Most disorders of the extrahepatic biliary tract are related to gallstone problems.

The gallbladder is a pear shaped sac in which bile is stored. Bile, which is formed in the liver, is necessary to emulsify fats in the duodenum so that they can be more easily digested by pancreatic enzymes. Bile is released from the gallbladder under the control of the hormone cholecystokinin, in response to the presence of fats in the duodenum.

Factors that influence the formation of gallstones:

  • Gender: gallstones are more common in women.
  • Age: risk increases with age.
  • Ethnic group: some groups are more predisposed than others.
  • Obesity.
  • Western type diet: high in saturated fats and refined foods.
  • Genetics: a family history of gallstones.
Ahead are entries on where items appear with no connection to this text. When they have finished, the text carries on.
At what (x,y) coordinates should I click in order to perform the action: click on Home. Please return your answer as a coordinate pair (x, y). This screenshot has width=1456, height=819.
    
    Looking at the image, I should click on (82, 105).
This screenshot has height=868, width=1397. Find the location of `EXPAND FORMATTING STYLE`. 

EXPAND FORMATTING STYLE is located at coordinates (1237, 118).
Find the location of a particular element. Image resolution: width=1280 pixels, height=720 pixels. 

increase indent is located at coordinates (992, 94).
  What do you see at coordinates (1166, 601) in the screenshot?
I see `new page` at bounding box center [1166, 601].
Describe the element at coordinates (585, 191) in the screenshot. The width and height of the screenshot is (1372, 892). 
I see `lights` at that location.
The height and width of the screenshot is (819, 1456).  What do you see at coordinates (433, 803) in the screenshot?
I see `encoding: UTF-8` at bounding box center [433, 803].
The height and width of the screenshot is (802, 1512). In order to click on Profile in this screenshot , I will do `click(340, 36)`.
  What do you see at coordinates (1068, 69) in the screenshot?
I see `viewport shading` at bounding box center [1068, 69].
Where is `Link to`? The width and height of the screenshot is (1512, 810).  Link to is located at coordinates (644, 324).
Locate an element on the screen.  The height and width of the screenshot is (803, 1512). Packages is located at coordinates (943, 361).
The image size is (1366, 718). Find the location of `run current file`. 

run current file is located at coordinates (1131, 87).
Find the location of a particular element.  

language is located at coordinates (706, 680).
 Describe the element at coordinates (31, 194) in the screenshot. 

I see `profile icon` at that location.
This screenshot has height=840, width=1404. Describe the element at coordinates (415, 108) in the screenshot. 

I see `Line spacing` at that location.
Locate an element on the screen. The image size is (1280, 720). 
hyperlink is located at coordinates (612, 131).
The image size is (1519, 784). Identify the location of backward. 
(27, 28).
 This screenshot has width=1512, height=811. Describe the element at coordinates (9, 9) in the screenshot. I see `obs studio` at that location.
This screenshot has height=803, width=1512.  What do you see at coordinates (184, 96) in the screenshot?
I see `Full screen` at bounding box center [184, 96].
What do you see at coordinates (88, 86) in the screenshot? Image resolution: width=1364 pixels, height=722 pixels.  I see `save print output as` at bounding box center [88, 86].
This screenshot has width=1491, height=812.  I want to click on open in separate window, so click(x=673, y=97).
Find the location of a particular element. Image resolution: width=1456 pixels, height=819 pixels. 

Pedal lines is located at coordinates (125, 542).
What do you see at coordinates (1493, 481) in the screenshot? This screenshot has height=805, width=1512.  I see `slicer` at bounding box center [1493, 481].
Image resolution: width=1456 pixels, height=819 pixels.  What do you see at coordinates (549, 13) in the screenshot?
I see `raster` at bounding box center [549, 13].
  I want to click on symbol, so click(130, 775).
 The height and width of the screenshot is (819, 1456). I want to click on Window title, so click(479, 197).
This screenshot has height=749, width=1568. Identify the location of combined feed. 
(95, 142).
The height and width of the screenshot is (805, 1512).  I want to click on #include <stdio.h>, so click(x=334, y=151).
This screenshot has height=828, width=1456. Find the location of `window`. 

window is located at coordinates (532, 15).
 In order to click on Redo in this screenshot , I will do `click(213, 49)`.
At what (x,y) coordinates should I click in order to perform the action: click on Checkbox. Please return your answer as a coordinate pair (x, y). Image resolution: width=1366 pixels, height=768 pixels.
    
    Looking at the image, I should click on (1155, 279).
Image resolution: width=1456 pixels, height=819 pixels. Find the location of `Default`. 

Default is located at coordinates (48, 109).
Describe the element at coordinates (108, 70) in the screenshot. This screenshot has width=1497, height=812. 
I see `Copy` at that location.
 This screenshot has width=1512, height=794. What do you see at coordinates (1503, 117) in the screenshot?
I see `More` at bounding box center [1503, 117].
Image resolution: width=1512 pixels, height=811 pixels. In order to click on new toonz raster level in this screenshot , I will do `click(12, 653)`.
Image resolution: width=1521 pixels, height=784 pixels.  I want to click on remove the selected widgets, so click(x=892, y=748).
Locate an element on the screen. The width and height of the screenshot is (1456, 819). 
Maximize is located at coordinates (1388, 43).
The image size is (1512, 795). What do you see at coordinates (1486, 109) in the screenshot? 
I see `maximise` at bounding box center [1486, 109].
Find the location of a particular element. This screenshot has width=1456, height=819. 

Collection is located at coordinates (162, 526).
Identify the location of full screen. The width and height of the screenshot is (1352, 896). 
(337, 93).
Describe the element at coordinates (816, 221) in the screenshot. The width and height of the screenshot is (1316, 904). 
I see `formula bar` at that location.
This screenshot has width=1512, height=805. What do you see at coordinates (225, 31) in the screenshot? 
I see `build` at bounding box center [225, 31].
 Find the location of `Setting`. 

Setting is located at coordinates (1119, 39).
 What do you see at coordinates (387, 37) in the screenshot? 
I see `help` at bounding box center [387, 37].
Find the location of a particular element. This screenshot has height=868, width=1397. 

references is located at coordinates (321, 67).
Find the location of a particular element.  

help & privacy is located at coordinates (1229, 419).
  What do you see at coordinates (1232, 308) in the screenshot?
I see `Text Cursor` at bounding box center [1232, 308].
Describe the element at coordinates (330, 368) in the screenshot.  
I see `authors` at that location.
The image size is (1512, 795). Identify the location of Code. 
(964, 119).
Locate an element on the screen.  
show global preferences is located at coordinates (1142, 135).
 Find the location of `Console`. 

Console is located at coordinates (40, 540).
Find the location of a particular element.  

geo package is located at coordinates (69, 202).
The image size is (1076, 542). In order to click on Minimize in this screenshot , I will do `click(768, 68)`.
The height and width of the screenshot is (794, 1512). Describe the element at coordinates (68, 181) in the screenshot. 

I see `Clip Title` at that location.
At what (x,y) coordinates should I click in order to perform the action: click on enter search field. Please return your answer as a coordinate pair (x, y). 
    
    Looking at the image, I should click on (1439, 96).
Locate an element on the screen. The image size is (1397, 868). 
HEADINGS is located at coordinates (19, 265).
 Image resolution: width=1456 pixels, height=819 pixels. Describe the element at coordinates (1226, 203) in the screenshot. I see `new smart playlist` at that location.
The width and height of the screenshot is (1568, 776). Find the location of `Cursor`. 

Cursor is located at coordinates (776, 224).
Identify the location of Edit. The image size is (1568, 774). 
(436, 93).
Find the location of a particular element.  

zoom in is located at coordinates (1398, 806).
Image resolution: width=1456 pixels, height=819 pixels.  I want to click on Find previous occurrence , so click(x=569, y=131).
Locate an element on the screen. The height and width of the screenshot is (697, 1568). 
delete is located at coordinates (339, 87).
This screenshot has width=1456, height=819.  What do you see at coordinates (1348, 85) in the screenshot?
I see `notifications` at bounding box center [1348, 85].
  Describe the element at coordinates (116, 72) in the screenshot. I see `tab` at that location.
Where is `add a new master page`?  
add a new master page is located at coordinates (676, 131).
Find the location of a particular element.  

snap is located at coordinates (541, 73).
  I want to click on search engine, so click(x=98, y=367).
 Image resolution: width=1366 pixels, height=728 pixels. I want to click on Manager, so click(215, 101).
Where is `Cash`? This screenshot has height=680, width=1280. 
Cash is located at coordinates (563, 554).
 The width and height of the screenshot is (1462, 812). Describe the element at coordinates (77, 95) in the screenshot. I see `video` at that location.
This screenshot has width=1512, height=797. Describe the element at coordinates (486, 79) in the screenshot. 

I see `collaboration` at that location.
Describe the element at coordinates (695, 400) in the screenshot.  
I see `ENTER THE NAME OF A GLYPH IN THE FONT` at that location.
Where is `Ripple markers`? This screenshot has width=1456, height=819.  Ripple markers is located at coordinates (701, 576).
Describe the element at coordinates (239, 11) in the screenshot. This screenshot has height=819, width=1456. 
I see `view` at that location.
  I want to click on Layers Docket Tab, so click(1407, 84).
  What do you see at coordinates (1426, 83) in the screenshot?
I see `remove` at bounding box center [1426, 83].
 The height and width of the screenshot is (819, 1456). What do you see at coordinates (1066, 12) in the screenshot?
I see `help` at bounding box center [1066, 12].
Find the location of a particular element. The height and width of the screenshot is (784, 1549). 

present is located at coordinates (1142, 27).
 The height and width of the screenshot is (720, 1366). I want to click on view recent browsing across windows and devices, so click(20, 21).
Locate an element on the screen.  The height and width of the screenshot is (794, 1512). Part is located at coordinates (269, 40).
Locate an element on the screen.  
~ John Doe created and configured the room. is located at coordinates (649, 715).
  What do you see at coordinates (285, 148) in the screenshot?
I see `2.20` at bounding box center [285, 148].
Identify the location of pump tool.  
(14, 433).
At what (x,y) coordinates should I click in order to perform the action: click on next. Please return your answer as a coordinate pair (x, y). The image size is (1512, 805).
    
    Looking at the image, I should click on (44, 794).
The only two risk factors that can be controlled and therefore reduce gallstone formation are the management of obesity and following a balanced healthy eating plan.

Management of symptoms

 

No symptoms – asymptomatic gallstones

When gallstones are discovered during evaluation of other problems the question arises about whether to recommend surgery for removal of the stones that are not causing any obvious problems. Most individuals with asymptomatic gallstones will probably decide that the discomfort, expense and risk of surgery are not worth the gain of removing an organ that may never cause illness. However, if symptoms appear active therapy including diet, drugs and possibly surgery is advisable.

Symptomatic gallstones:

  • Biliary pain recurs with irregular, pain-free intervals of days or months.
  • Diets and drugs are not helpful.
  • Surgical removal of the gallbladder (cholecystectomy) is necessary.